Peter Collinson (1694–1768).

These experiments convinced Franklin that storm clouds must be electrically charged, like a glass rod rubbed with silk, and that lightning occurred when this static electricity was discharged to the ground, like the sparks that flew when the rod came near another object. But how could this idea be tested? Franklin wrote about his experiments in letters he sent to Collinson in England, and suggested that a tall metal rod, or spike, might be erected during a thunderstorm to draw off electricity from the clouds. The idea was not to encourage lightning to strike the metal rod, but to draw the electricity off gently and capture it in a special kind of glass bottle, known as a Leyden (or Leiden) Jar. Apart from Collinson, nobody at the Royal Society was enthusiastic about Franklin’s ideas. But Collinson had them published in the early 1750s, and they were widely read by scientists in mainland Europe.

One of those scientists, Thomas-François d’Alibard, decided to put Franklin’s idea to the test. In May 1752 he set up a 40-foot (12-metre) high metal spike in a garden in Marly-la-Ville, in northern France, and drew off sparks from it during a storm. The rod was not, however, struck by lightning, which probably would have killed d’Alibard. Before news of this success could reach America, Franklin had carried out his own version of the experiment in Philadelphia, by flying a kite during a thunderstorm in June 1752.

Like d’Alibard, Franklin knew that it would be dangerous to be struck by lightning, and was simply trying to draw off some of the electric charge from the clouds, along the wet string of the kite to a key attached to the string. To encourage this, a pointed wire was attached to the kite itself, but as a safety precaution he held the kite by a silk ribbon, attached to the string of the kite, as an insulator. Sure enough, electricity was drawn down to the key, and, when an object was moved close to the key, sparks flew across the gap. Franklin even let the sparks leap across, painfully, to his own knuckles.


© Sheila Terry/Science Photo Library

French scientist Thomas-François d’Alibard (1709–1799) carrying out his lightning experiment on 10 May 1752, at Marly, France.

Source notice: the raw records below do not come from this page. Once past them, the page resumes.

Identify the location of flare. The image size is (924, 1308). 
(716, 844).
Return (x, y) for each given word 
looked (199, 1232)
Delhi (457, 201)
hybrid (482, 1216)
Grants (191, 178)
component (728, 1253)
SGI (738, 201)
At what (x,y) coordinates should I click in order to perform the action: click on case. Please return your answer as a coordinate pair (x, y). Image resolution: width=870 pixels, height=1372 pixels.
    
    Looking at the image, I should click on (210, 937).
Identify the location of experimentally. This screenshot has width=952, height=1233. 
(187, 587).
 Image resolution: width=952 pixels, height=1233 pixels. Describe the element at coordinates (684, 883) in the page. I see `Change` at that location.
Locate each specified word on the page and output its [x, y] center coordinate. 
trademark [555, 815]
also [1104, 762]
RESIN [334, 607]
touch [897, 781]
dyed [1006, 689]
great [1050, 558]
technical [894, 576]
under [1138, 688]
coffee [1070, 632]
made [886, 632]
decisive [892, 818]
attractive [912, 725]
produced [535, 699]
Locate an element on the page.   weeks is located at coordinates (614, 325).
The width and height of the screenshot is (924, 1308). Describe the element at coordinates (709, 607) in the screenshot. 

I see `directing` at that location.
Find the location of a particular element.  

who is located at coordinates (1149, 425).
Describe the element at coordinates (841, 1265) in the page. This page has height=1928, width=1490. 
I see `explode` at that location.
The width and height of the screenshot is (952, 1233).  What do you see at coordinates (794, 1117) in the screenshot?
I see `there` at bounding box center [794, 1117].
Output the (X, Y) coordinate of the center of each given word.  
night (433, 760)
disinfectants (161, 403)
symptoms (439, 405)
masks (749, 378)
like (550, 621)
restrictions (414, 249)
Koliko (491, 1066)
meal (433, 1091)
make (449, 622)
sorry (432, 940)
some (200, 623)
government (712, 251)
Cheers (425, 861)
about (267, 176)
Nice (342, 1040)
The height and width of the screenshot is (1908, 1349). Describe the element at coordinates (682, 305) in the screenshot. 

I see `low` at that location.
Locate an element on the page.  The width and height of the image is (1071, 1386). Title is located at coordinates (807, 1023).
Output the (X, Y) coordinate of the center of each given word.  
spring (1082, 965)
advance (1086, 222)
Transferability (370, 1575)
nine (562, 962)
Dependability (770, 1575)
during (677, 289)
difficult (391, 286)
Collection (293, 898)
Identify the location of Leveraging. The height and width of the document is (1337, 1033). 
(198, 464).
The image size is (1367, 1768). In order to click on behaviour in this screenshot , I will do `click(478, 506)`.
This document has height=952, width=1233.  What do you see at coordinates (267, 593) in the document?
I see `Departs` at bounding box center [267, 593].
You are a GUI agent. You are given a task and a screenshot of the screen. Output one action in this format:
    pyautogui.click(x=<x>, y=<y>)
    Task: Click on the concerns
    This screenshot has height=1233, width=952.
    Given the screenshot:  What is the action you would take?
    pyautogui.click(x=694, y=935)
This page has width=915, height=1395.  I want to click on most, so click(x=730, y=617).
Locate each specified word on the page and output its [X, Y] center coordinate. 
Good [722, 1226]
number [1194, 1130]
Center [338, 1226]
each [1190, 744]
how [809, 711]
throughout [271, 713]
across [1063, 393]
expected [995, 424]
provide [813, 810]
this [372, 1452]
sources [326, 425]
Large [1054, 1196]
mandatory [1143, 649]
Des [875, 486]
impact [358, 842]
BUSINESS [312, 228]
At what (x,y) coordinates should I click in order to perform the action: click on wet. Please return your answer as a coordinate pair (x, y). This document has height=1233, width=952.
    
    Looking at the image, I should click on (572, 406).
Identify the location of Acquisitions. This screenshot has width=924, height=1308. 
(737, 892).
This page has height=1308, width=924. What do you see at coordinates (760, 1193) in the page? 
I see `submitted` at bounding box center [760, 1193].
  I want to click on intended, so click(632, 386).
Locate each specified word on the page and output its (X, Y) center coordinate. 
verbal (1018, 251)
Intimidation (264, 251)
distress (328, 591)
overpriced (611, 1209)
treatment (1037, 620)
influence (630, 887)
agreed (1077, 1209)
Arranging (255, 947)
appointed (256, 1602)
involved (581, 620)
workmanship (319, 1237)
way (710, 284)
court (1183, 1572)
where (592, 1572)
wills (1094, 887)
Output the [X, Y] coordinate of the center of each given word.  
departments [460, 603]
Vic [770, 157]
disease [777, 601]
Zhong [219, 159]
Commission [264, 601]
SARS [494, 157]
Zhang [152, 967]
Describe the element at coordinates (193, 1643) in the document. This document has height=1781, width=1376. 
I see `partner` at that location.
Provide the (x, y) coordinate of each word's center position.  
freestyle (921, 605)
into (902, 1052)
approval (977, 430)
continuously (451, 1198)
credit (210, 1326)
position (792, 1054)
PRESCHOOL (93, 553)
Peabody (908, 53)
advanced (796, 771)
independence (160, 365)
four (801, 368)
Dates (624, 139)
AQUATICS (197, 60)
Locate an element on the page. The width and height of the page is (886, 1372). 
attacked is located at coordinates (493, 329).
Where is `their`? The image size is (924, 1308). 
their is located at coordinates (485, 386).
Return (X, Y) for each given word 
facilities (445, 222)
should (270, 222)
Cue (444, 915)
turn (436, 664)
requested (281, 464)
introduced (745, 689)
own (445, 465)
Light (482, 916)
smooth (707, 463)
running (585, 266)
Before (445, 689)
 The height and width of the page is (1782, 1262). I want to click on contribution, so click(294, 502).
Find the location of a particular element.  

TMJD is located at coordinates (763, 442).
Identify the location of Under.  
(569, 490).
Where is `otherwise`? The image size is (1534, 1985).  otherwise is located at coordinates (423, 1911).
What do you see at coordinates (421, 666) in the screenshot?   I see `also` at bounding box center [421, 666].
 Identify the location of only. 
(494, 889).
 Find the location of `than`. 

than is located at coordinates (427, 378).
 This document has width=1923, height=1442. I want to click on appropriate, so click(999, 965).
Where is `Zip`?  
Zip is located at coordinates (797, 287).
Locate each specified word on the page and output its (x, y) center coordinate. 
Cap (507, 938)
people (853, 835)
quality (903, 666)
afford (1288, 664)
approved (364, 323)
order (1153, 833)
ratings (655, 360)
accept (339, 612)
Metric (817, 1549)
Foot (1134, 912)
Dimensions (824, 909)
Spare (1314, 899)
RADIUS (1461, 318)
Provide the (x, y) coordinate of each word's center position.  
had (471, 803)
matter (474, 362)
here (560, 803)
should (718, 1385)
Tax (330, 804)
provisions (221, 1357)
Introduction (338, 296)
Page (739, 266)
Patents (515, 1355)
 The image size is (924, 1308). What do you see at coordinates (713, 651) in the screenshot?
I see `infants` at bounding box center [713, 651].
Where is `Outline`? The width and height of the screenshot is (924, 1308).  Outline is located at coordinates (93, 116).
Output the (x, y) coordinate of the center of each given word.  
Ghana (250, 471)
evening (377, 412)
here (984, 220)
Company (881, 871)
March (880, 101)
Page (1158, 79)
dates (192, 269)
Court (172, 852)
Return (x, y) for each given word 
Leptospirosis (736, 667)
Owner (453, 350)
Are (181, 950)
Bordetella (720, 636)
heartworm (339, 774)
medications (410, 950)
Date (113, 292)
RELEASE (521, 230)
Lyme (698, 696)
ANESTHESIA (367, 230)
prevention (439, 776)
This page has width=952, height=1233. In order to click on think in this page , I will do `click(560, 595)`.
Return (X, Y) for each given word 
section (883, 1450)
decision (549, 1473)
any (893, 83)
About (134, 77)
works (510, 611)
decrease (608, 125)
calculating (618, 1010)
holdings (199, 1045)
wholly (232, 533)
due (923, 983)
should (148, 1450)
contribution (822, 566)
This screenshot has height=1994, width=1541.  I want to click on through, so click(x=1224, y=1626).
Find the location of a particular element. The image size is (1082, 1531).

Soon after he had carried out his own experiment, Franklin heard of d’Alibard’s success in France. In October 1752, he wrote to Collinson with directions on how to repeat his own experiment: ‘When rain has wet the kite twine so that it can conduct the electric fire freely, you will find it streams out plentifully from the key at the approach of your knuckle, and with this key a phial, or Leiden jar, may be charged: and from electric fire thus obtained spirits may be kindled, and all other electric experiments [may be] performed which are usually done by the help of a rubber glass globe or tube; and therefore the sameness of the electrical matter with that of lightening completely demonstrated.’6

Other experimenters were not so careful – or rather, not so lucky – as Franklin, and several people were killed by lightning while trying to copy what he had done. In Franklin’s case, the electricity was drawn down gradually from the clouds, but he was wrong to think that lightning itself could not strike via the kite. The same flawed thinking was behind his invention of the lightning conductor, in the form of a metal rod attached to the highest point of a building and connected to the earth by a wire. He thought that such a rod would draw off electricity gradually, and prevent a lightning strike. In fact, such a lightning conductor encourages the lightning to strike, but protects the building by acting as a direct route to earth for the lightning, which strikes the metal rod rather than the building itself. But either way, it does work! And all of this proved that lightning is indeed the same phenomenon as static electricity, but on a larger scale.